__What needs to be done__
Output all entries verbatim.

__Entries provided__
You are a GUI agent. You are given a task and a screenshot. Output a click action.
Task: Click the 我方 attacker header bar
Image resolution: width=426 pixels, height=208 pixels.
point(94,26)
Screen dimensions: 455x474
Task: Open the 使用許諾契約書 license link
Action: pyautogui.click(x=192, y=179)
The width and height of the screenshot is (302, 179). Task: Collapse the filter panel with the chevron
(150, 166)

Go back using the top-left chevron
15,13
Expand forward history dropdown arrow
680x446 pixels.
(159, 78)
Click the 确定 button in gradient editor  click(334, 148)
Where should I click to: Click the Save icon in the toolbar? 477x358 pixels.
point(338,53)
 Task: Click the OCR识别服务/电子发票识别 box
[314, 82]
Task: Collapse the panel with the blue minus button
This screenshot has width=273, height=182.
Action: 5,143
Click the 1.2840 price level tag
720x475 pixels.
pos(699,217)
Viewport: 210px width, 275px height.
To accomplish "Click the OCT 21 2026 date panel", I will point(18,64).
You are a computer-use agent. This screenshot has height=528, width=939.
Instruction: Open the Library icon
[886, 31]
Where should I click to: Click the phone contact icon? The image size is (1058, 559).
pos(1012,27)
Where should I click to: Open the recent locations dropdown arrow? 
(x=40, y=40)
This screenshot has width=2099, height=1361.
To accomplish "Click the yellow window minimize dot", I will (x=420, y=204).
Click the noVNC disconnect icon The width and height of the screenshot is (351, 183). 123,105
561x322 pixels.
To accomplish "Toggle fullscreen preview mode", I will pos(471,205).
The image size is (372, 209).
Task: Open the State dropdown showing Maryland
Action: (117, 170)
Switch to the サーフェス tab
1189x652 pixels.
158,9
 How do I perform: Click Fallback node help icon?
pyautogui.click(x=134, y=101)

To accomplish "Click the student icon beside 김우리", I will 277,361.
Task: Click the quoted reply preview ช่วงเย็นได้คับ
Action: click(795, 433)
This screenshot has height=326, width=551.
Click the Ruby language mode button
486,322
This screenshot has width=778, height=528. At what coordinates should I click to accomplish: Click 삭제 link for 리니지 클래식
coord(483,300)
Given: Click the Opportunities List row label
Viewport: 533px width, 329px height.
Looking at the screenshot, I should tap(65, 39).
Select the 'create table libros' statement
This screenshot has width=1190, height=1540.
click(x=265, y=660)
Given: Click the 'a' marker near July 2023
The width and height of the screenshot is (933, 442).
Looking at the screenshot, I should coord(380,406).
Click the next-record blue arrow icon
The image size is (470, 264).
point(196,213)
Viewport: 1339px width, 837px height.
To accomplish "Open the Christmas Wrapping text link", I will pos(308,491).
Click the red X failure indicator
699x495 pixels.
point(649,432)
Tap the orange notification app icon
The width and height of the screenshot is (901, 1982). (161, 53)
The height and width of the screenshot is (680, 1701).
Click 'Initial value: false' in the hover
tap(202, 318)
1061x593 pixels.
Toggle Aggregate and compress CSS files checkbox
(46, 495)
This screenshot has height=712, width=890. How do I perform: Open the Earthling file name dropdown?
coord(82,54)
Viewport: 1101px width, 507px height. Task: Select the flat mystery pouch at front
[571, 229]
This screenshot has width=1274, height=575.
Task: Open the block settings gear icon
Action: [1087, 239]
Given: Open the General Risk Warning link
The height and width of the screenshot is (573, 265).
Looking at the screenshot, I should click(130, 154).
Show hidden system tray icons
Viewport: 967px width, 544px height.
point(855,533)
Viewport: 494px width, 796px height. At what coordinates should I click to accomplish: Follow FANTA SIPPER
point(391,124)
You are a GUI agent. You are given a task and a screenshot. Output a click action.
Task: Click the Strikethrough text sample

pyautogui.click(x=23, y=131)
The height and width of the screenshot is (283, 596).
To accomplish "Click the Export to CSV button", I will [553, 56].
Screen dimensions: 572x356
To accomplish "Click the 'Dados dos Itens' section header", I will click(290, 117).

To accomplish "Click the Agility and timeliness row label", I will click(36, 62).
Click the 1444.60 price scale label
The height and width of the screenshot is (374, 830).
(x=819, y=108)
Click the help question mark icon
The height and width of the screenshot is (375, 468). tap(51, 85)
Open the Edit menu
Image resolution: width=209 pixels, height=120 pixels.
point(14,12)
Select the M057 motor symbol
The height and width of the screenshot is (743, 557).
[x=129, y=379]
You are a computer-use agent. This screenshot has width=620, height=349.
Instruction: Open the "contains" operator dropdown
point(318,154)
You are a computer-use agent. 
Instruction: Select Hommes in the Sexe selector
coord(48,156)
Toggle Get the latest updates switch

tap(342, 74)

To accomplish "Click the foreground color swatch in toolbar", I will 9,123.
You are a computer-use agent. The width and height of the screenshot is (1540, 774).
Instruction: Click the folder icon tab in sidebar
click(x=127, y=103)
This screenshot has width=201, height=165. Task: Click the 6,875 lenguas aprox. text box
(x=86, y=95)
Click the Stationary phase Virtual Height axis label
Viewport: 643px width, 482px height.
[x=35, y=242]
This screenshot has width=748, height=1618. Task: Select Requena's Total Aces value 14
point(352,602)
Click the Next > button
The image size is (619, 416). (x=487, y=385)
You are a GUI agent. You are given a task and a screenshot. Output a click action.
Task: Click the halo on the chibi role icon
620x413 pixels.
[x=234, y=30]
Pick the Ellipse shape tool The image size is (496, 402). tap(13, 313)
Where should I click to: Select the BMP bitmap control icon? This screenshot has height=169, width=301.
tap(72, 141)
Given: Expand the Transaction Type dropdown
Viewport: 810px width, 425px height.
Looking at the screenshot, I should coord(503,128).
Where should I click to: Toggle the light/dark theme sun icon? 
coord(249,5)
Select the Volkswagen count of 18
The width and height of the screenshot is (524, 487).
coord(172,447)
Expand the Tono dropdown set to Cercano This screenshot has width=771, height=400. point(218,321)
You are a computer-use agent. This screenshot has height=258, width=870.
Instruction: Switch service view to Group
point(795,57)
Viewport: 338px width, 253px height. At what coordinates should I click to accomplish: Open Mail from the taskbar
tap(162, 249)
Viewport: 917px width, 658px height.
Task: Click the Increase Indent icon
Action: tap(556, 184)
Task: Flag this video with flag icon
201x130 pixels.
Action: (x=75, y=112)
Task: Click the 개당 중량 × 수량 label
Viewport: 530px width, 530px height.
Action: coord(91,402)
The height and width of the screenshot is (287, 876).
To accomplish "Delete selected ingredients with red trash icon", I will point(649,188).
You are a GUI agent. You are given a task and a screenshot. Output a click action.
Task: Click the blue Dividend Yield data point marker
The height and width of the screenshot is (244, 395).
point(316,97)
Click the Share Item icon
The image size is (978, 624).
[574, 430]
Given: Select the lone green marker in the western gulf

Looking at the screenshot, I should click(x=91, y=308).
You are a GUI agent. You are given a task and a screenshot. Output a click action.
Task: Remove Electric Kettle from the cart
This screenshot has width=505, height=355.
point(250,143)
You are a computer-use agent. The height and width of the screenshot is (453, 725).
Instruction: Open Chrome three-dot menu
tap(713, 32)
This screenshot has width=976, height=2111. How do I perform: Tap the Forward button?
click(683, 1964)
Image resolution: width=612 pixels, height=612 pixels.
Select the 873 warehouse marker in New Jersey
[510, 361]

__Answer to the problem__
You are a GUI agent. You are given a task and a screenshot. Output a click action.
Task: Click the 我方 attacker header bar
Image resolution: width=426 pixels, height=208 pixels.
point(94,26)
Screen dimensions: 455x474
Task: Open the 使用許諾契約書 license link
Action: pyautogui.click(x=192, y=179)
The width and height of the screenshot is (302, 179). Task: Collapse the filter panel with the chevron
(150, 166)

Go back using the top-left chevron
15,13
Expand forward history dropdown arrow
680x446 pixels.
(159, 78)
Click the 确定 button in gradient editor  click(334, 148)
Where should I click to: Click the Save icon in the toolbar? 477x358 pixels.
point(338,53)
 Task: Click the OCR识别服务/电子发票识别 box
[314, 82]
Task: Collapse the panel with the blue minus button
This screenshot has width=273, height=182.
Action: 5,143
Click the 1.2840 price level tag
720x475 pixels.
pos(699,217)
Viewport: 210px width, 275px height.
To accomplish "Click the OCT 21 2026 date panel", I will point(18,64).
You are a computer-use agent. This screenshot has height=528, width=939.
Instruction: Open the Library icon
[886, 31]
Where should I click to: Click the phone contact icon? The image size is (1058, 559).
pos(1012,27)
Where should I click to: Open the recent locations dropdown arrow? 
(x=40, y=40)
This screenshot has width=2099, height=1361.
To accomplish "Click the yellow window minimize dot", I will (x=420, y=204).
Click the noVNC disconnect icon The width and height of the screenshot is (351, 183). 123,105
561x322 pixels.
To accomplish "Toggle fullscreen preview mode", I will pos(471,205).
The image size is (372, 209).
Task: Open the State dropdown showing Maryland
Action: (117, 170)
Switch to the サーフェス tab
1189x652 pixels.
158,9
 How do I perform: Click Fallback node help icon?
pyautogui.click(x=134, y=101)

To accomplish "Click the student icon beside 김우리", I will 277,361.
Task: Click the quoted reply preview ช่วงเย็นได้คับ
Action: click(795, 433)
This screenshot has height=326, width=551.
Click the Ruby language mode button
486,322
This screenshot has width=778, height=528. At what coordinates should I click to accomplish: Click 삭제 link for 리니지 클래식
coord(483,300)
Given: Click the Opportunities List row label
Viewport: 533px width, 329px height.
Looking at the screenshot, I should tap(65, 39).
Select the 'create table libros' statement
This screenshot has width=1190, height=1540.
click(x=265, y=660)
Given: Click the 'a' marker near July 2023
The width and height of the screenshot is (933, 442).
Looking at the screenshot, I should coord(380,406).
Click the next-record blue arrow icon
The image size is (470, 264).
point(196,213)
Viewport: 1339px width, 837px height.
To accomplish "Open the Christmas Wrapping text link", I will pos(308,491).
Click the red X failure indicator
699x495 pixels.
point(649,432)
Tap the orange notification app icon
The width and height of the screenshot is (901, 1982). (161, 53)
The height and width of the screenshot is (680, 1701).
Click 'Initial value: false' in the hover
tap(202, 318)
1061x593 pixels.
Toggle Aggregate and compress CSS files checkbox
(46, 495)
This screenshot has height=712, width=890. How do I perform: Open the Earthling file name dropdown?
coord(82,54)
Viewport: 1101px width, 507px height. Task: Select the flat mystery pouch at front
[571, 229]
This screenshot has width=1274, height=575.
Task: Open the block settings gear icon
Action: [1087, 239]
Given: Open the General Risk Warning link
The height and width of the screenshot is (573, 265).
Looking at the screenshot, I should click(130, 154).
Show hidden system tray icons
Viewport: 967px width, 544px height.
point(855,533)
Viewport: 494px width, 796px height. At what coordinates should I click to accomplish: Follow FANTA SIPPER
point(391,124)
You are a GUI agent. You are given a task and a screenshot. Output a click action.
Task: Click the Strikethrough text sample

pyautogui.click(x=23, y=131)
The height and width of the screenshot is (283, 596).
To accomplish "Click the Export to CSV button", I will [553, 56].
Screen dimensions: 572x356
To accomplish "Click the 'Dados dos Itens' section header", I will click(290, 117).

To accomplish "Click the Agility and timeliness row label", I will click(36, 62).
Click the 1444.60 price scale label
The height and width of the screenshot is (374, 830).
(x=819, y=108)
Click the help question mark icon
The height and width of the screenshot is (375, 468). tap(51, 85)
Open the Edit menu
Image resolution: width=209 pixels, height=120 pixels.
point(14,12)
Select the M057 motor symbol
The height and width of the screenshot is (743, 557).
[x=129, y=379]
You are a computer-use agent. This screenshot has width=620, height=349.
Instruction: Open the "contains" operator dropdown
point(318,154)
You are a computer-use agent. 
Instruction: Select Hommes in the Sexe selector
coord(48,156)
Toggle Get the latest updates switch

tap(342, 74)

To accomplish "Click the foreground color swatch in toolbar", I will 9,123.
You are a computer-use agent. The width and height of the screenshot is (1540, 774).
Instruction: Click the folder icon tab in sidebar
click(x=127, y=103)
This screenshot has width=201, height=165. Task: Click the 6,875 lenguas aprox. text box
(x=86, y=95)
Click the Stationary phase Virtual Height axis label
Viewport: 643px width, 482px height.
[x=35, y=242]
This screenshot has width=748, height=1618. Task: Select Requena's Total Aces value 14
point(352,602)
Click the Next > button
The image size is (619, 416). (x=487, y=385)
You are a GUI agent. You are given a task and a screenshot. Output a click action.
Task: Click the halo on the chibi role icon
620x413 pixels.
[x=234, y=30]
Pick the Ellipse shape tool The image size is (496, 402). tap(13, 313)
Where should I click to: Select the BMP bitmap control icon? This screenshot has height=169, width=301.
tap(72, 141)
Given: Expand the Transaction Type dropdown
Viewport: 810px width, 425px height.
Looking at the screenshot, I should coord(503,128).
Where should I click to: Toggle the light/dark theme sun icon? 
coord(249,5)
Select the Volkswagen count of 18
The width and height of the screenshot is (524, 487).
coord(172,447)
Expand the Tono dropdown set to Cercano This screenshot has width=771, height=400. point(218,321)
You are a computer-use agent. This screenshot has height=258, width=870.
Instruction: Switch service view to Group
point(795,57)
Viewport: 338px width, 253px height. At what coordinates should I click to accomplish: Open Mail from the taskbar
tap(162, 249)
Viewport: 917px width, 658px height.
Task: Click the Increase Indent icon
Action: tap(556, 184)
Task: Flag this video with flag icon
201x130 pixels.
Action: (x=75, y=112)
Task: Click the 개당 중량 × 수량 label
Viewport: 530px width, 530px height.
Action: coord(91,402)
The height and width of the screenshot is (287, 876).
To accomplish "Delete selected ingredients with red trash icon", I will point(649,188).
You are a GUI agent. You are given a task and a screenshot. Output a click action.
Task: Click the blue Dividend Yield data point marker
The height and width of the screenshot is (244, 395).
point(316,97)
Click the Share Item icon
The image size is (978, 624).
[574, 430]
Given: Select the lone green marker in the western gulf

Looking at the screenshot, I should click(x=91, y=308).
You are a GUI agent. You are given a task and a screenshot. Output a click action.
Task: Remove Electric Kettle from the cart
This screenshot has width=505, height=355.
point(250,143)
You are a computer-use agent. The height and width of the screenshot is (453, 725).
Instruction: Open Chrome three-dot menu
tap(713, 32)
This screenshot has width=976, height=2111. How do I perform: Tap the Forward button?
click(683, 1964)
Image resolution: width=612 pixels, height=612 pixels.
Select the 873 warehouse marker in New Jersey
[510, 361]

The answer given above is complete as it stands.